# How to complete this task
Look over the lines below. Report each one that includes the string "agent".
── Records shown
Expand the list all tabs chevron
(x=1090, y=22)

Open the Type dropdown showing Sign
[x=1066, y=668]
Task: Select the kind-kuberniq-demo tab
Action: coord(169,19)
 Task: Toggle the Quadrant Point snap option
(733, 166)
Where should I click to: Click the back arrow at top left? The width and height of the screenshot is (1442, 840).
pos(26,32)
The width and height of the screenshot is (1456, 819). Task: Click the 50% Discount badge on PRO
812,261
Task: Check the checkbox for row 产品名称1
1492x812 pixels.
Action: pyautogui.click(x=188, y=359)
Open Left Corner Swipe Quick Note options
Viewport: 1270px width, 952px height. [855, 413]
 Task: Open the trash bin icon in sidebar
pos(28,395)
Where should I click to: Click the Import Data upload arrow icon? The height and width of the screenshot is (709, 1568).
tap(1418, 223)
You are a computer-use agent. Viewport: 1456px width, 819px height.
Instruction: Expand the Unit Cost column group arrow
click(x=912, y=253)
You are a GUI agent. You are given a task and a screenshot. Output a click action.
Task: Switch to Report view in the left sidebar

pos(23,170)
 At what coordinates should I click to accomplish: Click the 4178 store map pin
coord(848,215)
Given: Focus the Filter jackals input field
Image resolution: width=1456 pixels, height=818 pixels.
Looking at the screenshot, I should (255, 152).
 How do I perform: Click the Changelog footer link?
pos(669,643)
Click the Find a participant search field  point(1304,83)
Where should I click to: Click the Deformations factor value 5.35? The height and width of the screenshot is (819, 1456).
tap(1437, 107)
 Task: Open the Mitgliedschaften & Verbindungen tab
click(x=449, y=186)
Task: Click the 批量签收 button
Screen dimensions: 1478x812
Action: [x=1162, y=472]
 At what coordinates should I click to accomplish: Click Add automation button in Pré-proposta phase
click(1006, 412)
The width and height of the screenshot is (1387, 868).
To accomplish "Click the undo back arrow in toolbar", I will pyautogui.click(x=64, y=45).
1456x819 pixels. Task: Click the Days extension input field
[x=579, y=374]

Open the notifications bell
────
# Answer to this problem
You are a computer-use agent. Viewport: 1456px width, 819px height.
You are a GUI agent. You are given a task and a screenshot. Output a click action.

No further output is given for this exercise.